Posted: 22 de dez. de 2011 | Publicada por por AMC | Etiquetas: , ,


Em 1963 uma enfermeira de 24 anos de idade desembarcava de um avião da FAB num precário campo de pouso ao norte do Mato Grosso, para ficar uma semana. Chamava-se Marina e ainda não sabia que, em terra, iria encontrar Orlando Villas Bôas, um dos maiores defensores dos povos indígenas brasileiros. Apaixonou-se pelo homem e pela quimera. Casaram e a enfermeira Marina acabou ficando não uma semana, mas 20 anos no Parque Nacional do Xingu. Entrou no combate com as armas que tinha e que eram, no fundo, as que a profissão lhe dava. Enquanto Orlando se ocupava da defesa política dos direitos dos índios, Marina cuidou de cuidar da saúde dos xinguanos. Até porque, por mais eficaz e bem sucedida a peleja de Orlando pelos 'Corredores do Poder', todos sabiam que fosse quando fosse, mais dia menos dia, «de qualquer jeito», em alguma hora «os brancos» haveriam de «entrar».
Orlando faleceu em 2003. Marina ficou ainda e, com ela, a memória viva de uma das maiores aventuras do Brasil do Séc. XX.


Marina Villas Bôas ofereceu saúde aos xinguanos, e hoje guarda a memória de uma das maiores aventuras brasileiras do século 20

TEXTO JANICE KISS
FOTOS ERNESTO DE SOUZA



TESOUROS guardados em casa por Marina: milhares de objetos amealhados durante suas andanças e as fotos que registram a criação do Parque Nacional do Xingu
Uma casa do bairro paulistano Alto da Lapa guarda um pedaço do Xingu. Nessa residência, instalada numa quieta rua onde o barulho da metrópole faz sua trégua, mora a mãe de muitos xinguanos, Marina Villas Bôas. Em 1963 a enfermeira de 24 anos de idade desembarcou de uma avião da FAB num precário campo de pouso ao norte do Mato Grosso, para ficar uma semana. Passou 20 anos no Parque Nacional do Xingu. Lá encontrou Orlando Villas Bôas, o maior defensor dos povos indígenas brasileiros, com quem viveu e se casou oficialmente nove anos mais tarde. Discreta, de fala mansa, Marina ficou conhecida como a esposa de um dos brasileiros mais importantes do século 20, falecido em dezembro passado. Porém, mais do que isso, ela foi um dos pilares do projeto idealizado pelo marido. Juntos, levaram uma vida em duplicata. Foram brancos e índios ao mesmo tempo. Enquanto Orlando e o irmão Claudio estruturavam o Parque, a moça nascida em Borborema, SP, percorria de avião, barco, jipe ou bicicleta os 25 mil quilômetros quadrados da reserva, onde vivem 6 mil índios e 17 etnias distribuídas em 30 aldeias.

CESTO UAUAPI
(maiaucu, segundo os índios), com dupla função: é usado para pegar peixinhos e serve de suporte para as panelas. Todas as tribos do Alto Xingu confeccionam peças como essa
Não fosse seu dedicado e obsessivo trabalho de enfermeira, um incontável número de crianças e adultos não teriam sobrevivido. Malária, da qual foi vítima umas 40 vezes, gripe e leishmaniose recaíam sobre a população indígena. Os recursos eram escassos, o que não impediu o controle das enfermidades e a redução a zero do índice de mortalidade infantil, trabalho reconhecido pela OMS - Organização Mundial da Saúde, na década de 70. Nessa luta Marina foi protagonista, ao lado de profissionais da saúde da Escola Paulista de Medicina, hoje Universidade Federal de São Paulo.
A população do Parque é grata a essa senhora, hoje com 65 anos de idade. Se Orlando é o d'junuá, o pai deles, Marina é a mãe, ama ou mama.

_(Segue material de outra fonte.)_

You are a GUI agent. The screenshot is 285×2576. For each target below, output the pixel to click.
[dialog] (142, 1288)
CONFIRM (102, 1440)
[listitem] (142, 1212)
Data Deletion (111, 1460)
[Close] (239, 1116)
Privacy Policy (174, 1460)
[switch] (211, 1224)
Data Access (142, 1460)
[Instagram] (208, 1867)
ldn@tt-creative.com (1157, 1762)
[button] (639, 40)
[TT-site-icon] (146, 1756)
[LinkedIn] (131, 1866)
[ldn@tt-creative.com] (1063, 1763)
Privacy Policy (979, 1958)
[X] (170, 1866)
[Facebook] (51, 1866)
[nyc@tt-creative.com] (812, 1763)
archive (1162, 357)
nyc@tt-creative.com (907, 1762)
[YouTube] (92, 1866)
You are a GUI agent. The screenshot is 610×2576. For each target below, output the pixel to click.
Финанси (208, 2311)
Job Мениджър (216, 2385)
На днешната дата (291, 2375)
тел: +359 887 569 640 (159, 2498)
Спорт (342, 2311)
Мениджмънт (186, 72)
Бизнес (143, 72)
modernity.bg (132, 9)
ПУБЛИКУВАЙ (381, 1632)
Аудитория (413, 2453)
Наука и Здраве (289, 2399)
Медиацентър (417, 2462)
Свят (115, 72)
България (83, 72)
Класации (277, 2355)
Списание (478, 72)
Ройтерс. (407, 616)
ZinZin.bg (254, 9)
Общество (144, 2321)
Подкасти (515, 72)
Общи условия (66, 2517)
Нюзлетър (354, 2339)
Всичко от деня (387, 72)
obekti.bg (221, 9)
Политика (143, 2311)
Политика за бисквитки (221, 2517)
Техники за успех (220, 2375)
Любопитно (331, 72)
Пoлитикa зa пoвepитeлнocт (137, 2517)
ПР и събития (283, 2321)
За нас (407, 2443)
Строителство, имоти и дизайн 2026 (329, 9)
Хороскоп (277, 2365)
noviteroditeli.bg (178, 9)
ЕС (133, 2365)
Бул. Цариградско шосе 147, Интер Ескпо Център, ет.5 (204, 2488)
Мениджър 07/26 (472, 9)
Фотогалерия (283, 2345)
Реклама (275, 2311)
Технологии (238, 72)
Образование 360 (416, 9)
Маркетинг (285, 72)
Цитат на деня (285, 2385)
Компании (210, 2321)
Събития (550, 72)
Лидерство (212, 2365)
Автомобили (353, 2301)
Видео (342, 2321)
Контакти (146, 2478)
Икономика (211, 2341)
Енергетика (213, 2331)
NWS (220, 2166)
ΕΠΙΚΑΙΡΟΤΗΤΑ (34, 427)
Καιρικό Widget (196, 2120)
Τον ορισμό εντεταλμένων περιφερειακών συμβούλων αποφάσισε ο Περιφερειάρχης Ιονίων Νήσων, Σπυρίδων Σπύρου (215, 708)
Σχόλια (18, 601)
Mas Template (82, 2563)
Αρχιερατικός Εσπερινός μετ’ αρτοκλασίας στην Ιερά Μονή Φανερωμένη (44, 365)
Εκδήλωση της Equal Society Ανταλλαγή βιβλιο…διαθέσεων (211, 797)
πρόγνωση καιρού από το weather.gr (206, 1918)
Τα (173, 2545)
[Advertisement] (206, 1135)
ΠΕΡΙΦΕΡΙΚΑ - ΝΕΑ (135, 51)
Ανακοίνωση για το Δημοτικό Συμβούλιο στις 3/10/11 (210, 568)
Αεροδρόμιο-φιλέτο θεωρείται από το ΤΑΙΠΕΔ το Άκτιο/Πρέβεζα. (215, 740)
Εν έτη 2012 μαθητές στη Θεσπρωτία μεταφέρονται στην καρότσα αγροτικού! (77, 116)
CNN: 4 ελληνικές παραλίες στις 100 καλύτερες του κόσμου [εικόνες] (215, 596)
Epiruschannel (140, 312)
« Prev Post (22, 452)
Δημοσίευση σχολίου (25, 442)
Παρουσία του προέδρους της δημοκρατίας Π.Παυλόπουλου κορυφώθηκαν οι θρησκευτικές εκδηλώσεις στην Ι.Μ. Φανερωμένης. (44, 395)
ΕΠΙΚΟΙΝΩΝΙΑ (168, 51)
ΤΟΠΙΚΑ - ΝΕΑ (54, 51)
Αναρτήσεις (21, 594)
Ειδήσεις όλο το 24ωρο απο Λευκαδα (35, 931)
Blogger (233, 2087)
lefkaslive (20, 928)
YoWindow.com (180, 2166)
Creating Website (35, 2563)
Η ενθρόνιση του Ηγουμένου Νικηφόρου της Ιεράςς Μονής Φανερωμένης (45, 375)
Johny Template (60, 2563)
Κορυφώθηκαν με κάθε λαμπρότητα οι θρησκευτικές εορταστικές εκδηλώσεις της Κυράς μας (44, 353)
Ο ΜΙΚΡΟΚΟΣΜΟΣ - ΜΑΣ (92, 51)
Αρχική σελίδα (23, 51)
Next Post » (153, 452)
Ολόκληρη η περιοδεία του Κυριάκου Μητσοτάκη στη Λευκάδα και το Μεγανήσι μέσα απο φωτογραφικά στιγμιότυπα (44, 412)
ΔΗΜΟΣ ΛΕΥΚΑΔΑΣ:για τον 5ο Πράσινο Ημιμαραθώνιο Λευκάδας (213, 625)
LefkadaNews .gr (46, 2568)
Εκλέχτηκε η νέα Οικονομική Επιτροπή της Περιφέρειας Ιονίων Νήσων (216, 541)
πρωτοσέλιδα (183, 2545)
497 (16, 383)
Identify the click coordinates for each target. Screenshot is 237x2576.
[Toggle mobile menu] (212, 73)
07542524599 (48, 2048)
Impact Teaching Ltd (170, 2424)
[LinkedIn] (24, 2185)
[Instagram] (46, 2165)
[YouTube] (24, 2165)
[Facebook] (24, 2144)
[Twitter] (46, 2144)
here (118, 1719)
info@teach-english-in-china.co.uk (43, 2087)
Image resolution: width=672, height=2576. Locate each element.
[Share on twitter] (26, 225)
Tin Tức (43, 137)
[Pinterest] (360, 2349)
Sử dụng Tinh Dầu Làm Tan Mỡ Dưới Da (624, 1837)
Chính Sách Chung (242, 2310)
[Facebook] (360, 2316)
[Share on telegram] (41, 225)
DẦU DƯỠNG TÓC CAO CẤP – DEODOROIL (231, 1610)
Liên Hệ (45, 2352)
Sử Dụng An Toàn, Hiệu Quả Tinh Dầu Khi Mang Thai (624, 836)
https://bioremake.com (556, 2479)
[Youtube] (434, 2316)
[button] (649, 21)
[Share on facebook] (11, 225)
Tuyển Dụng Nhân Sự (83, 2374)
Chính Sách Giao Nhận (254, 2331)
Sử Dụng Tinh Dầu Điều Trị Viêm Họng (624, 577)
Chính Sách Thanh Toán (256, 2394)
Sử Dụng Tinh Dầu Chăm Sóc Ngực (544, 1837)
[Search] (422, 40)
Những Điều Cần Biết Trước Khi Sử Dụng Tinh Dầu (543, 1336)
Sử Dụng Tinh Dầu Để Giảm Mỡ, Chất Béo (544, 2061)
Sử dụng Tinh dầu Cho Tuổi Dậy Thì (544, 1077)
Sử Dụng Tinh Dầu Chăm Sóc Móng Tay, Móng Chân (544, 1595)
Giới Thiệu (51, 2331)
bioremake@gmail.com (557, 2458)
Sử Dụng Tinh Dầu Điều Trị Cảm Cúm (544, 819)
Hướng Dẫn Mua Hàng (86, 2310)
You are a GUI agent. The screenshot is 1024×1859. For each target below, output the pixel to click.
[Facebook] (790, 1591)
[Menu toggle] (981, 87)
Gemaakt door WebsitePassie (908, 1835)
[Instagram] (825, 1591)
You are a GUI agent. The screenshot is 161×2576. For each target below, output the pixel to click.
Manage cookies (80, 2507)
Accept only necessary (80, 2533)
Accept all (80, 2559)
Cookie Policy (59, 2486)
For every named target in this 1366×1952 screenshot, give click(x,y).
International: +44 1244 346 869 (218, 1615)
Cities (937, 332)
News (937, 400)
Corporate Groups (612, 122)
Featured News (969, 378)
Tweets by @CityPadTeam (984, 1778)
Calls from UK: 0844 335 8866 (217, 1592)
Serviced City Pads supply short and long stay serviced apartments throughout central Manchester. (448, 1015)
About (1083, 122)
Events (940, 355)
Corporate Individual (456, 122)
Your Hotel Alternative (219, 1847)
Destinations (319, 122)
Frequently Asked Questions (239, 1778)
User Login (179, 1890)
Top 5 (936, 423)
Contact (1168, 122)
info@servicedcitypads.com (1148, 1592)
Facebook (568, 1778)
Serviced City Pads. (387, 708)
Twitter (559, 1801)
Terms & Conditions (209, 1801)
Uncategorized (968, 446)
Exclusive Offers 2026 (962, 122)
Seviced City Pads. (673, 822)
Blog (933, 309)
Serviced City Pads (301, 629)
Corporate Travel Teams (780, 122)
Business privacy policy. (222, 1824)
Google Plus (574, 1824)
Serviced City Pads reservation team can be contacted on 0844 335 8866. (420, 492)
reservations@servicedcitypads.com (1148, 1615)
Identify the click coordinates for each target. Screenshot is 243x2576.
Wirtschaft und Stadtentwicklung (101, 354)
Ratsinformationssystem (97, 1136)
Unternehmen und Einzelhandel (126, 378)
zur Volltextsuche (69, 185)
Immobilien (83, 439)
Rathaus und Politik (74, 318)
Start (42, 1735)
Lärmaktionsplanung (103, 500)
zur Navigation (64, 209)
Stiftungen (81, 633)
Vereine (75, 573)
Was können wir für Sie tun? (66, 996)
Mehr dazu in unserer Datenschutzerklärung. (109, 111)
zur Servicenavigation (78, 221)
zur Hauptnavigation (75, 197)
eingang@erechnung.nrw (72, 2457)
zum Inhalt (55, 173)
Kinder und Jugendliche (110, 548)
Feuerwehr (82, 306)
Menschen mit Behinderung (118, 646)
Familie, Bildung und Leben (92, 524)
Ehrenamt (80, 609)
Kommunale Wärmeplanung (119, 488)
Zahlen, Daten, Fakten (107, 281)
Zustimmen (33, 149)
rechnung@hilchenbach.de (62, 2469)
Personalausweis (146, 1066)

Mas ela é quem agradece a convivência em uma sociedade organizada que respeita suas crianças e seus idosos. "Aprendi a viver com muito pouco", analisa. A modéstia contrasta com o grandioso tesouro guardado por Marina em um amplo estúdio de sua casa. Objetos, fotografias, manuscritos e outros registros dos anos de convívio no Xingu formam um acervo único, a memória de uma das maiores aventuras brasileiras do século passado. São a prova material de que é possível estabelecer uma relação de convivência e respeito entre culturas diferentes. Marina acha egoísmo reter esse material para a família. Após o falecimento do marido, ela se dedica à criação da Fundação Orlando Villas Bôas. Crê que seja uma forma de preservar a memória dos irmãos e permitir às novas gerações entender o significado da utópica história da reserva indígena que devolveu o Brasil aos brasileiros originais. link

Desbravadores


BRINCOS txucarramães, confeccionados com penas de tucano (vermelhas e amarelas) e de mutum (pretas) BORDUNA é uma arma usada para agredir o inimigo na cabeça. É típica dos txucarramães, considerados os índios mais bravos
Quando Marina aportou no Xingu, os irmãos Villas Bôas - Orlando, Claudio e Leonardo - já eram reconhecidos não só pela criação da reserva indígena, mas também pela expedição Roncador-Xingu iniciada na década de 40, que tinha o propósito de desbravar o Brasil Central quando a região não passava de uma desconhecida geografia. E a moça se encantou com tanta atenção dispensada por Orlando, que a recebeu pessoalmente no campo de pouso. No meio de inúmeras histórias sobre o apaziguamento dos índios, as dificuldades de sobreviver na floresta e a dura lida no sertão, Marina, que até então assinava Lopes de Lima, se apaixonou.
Não se pode dizer que foi amor à primeira vista, porque ela conhecera o sertanista na clínica médica, onde trabalhava, em São Paulo. Orlando era amigo de seu ex-chefe, o cirurgião Murillo Villela, que a havia incentivado a fazer um estágio no Xingu. No entanto, a bela enfermeira não havia passado despercebida pelo indigenista. E Orlando deve ter rezado para todas as divindades indígenas para que mandassem uma chuva torrencial no dia de sua partida. Ela só conseguiu sair de lá um mês depois, mas para retornar a São Paulo com o pedido de transferência para o Parque Nacional do Xingu.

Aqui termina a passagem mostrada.